E. Brief of Evidence

 

Once you have been served the brief always check the following have been complied with in the brief of evidence:

 

  1. All statements have been signed and dated;

  2. that any expert certificates included in the brief comply with sections 177(2) and 177(3) of the Evidence Act; and

  3. Other requirements under section 177 also comply.

 

Police and prosecutors may seek to serve additional statements within 14 days of the

hearing date, and frequently even on the date of the hearing. You can object to the contents of the statement being led as evidence in the hearing, as evidence not served in accordance with the procedure set out in the Criminal Procedure Act is inadmissible (s188 Criminal Procedure Act).

 

It is for the prosecution to provide reasons as why the evidence contained in the

statement should be led. The evidence may still be led, as a court has the power though

to order that all or part of the brief not be served (s 187(1) Criminal Procedure Act) or to adjourn the proceedings to allow the prosecution to comply with s 183 Criminal Procedure Act (s 187(4) Criminal Procedure Act).

 

F. The Hearing

 

Both the Criminal Procedure Act (particularly Chapter 4 Part 2) and the Evidence Act contain a number of important sections relating to the taking of evidence from witnesses.

 

The prosecution will present their case first.

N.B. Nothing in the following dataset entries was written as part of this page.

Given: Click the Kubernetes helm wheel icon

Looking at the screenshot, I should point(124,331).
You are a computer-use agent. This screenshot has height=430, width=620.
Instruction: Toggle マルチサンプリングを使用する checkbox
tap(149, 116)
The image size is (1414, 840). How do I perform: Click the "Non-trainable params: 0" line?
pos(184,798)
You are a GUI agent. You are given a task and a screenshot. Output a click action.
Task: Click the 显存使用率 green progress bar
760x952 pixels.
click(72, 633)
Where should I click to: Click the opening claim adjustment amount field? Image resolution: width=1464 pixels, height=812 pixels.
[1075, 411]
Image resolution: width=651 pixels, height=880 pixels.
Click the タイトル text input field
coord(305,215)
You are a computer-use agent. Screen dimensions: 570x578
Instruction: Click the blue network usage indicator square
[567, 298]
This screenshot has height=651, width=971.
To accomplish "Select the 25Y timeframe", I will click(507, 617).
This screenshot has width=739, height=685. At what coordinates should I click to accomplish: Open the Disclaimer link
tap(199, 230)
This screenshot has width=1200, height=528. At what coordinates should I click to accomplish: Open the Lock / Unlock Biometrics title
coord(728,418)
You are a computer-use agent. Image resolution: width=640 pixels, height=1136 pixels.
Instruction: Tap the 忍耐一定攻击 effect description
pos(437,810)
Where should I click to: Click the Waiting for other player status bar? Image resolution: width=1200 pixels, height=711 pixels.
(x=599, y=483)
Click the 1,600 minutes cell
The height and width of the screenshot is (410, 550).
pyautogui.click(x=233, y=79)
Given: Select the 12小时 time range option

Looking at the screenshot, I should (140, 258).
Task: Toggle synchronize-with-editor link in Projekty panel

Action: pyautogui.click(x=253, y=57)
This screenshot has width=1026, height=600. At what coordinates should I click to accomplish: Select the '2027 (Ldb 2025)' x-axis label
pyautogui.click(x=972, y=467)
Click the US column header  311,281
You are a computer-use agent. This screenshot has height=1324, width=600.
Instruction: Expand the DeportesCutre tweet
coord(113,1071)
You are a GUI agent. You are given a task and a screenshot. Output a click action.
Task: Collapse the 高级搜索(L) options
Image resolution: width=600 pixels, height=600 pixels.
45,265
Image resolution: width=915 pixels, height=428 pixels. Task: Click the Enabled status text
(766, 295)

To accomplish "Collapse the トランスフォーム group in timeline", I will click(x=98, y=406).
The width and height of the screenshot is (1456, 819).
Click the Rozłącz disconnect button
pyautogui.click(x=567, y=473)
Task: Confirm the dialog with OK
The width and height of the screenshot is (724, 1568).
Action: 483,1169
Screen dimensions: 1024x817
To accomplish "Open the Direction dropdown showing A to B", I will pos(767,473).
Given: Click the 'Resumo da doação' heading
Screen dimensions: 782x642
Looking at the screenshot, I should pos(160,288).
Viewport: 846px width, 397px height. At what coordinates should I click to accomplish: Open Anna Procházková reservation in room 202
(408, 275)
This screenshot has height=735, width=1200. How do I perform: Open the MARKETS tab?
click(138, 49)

In the Local Court the prosecution generally calls witnesses in this order:

 

1. Police witnesses.

 

2. The alleged victim.

 

3. Other witnesses (including expert witnesses), if any.

 

After the prosecution has finished their case you will get an opportunity to present your case. You will be asked to sit in the witness box to give your version of events and tell the Magistrate your story.

 

If you have witnesses that you will be calling in your case, you have to determine:

 

What relevant evidence they will give.

• What the credibility of their evidence will be.

• In what order you will call them.

 

The closing address is the last opportunity where you will have to present your version of the events and your position in relation to the facts and the issues to the Magistrate. The closing is a presentation of an argument as to why you should be found not guilty.